The patient is seen for follow-up around postoperative day 10, and as needed for 4 weeks.
Pins are removed in the office setting when there is no tenderness to palpation at the fracture site and there is evidence of bridging trabeculae at the fracture site (usually about 4 to 5 weeks).
FDP avulsions/lacerations
The patient is evaluated 3 to 5 days postoperatively, and if a strong repair has been accomplished and the patient is deemed compliant, a forearm-based dorsal extension block splint is fitted and the patient is enrolled into a directed hand therapy rehabilitation protocol with immediate edema control.

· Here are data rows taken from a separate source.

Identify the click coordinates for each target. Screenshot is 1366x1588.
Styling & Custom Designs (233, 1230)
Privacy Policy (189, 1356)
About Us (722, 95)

In the compliant patient, place-and-hold exercises, initially in the splint and then with the wrist in slight extension, are started between postoperative days 5 and 7.
Further progression is based on the protocol described by Cannon and Strickland,1 and typically includes tendon glides and wrist tenodesis activities at 5 weeks, and progressive strengthening at 7 to 8 weeks.
OUTCOMES
For extension block pinning of mallet fractures, one study by the primary author reported average time to bony union of 35 days.
At an average follow-up time of 74 weeks, range of motion averaged 4 to 78 degrees.2
For isolated dislocations of the DIP joint, case studies suggest that active range of motion at the DIP joint from 0 to 65 degrees is regained by 4 to 12 months postreduction.7,8
Most patients with FDP avulsions treated acutely are able to work between 8 and 18 weeks after the surgery, with some studies suggesting that an earlier return to work is seen with a suture anchor repair.
An 8-to 10-degree flexion contracture and a similar lack of terminal flexion at the DIP joint often are encountered.6
COMPLICATIONS
Pin tract infection
Migration of pins
Loss of reduction
Nail deformity
Dorsal skin necrosis from splinting
Joint stiffness
Loss of grip strength
Tendon adherence
Tendon rupture
REFERENCES
1. Cannon NM, Strickland JW. Therapy following flexor tendon surgery. Hand Clin 1985;1:147–165.
2. Hofmeister EP, Mazurek MT, Shin AY, et al. Extension block pinning for large mallet fractures. J Hand Surg Am 2003;28:453–459.
3. Leddy JP, Packer JW. Avulsion of the profundus tendon insertion in athletes. J Hand Surg Am 1977;2:66–69.
4. Leversedge FJ, Ditsios K, Goldfard CA, et al. Vascular anatomy of the human flexor digitorum profundus tendon insertion. J Hand Surg Am 2002;27:806–812.
5. Lubahn JD, Hood JM. Fractures of the distal interphalangeal joint. Clin Orthop Relat Res 1996;327:12–20.
6. McCallister WV, Ambrose HC, Katolik LI, et al. Comparison of pullout button versus suture anchor for zone I flexor tendon repair. J Hand Surg Am 2006;31:246–251.
7. Morisawa Y, Ikegami H, Izumida R. Irreducible palmar dislocation of the distal interphalangeal joint. J Hand Surg Br 2006;31:296–297.
8. Pohl AL. Irreducible dislocation of a distal interphalangeal joint. Br J Plas Surg 1976;29:227–229.
9. Schweitzer TP, Rayan GM. The terminal tendon of the digital extensor mechanism: Part I, anatomic study. J Hand Surg Am 2004;29: 898–902.
10. Smith JH. Avulsion of the profundus tendon with simultaneous intraarticular fracture of the distal phalanx—case report. J Hand Surg Am 1981;6:600–601.
11. Wehbe MA, Schneider LH. Mallet fractures. J Bone Joint Surg Am 1984;66A:658–669.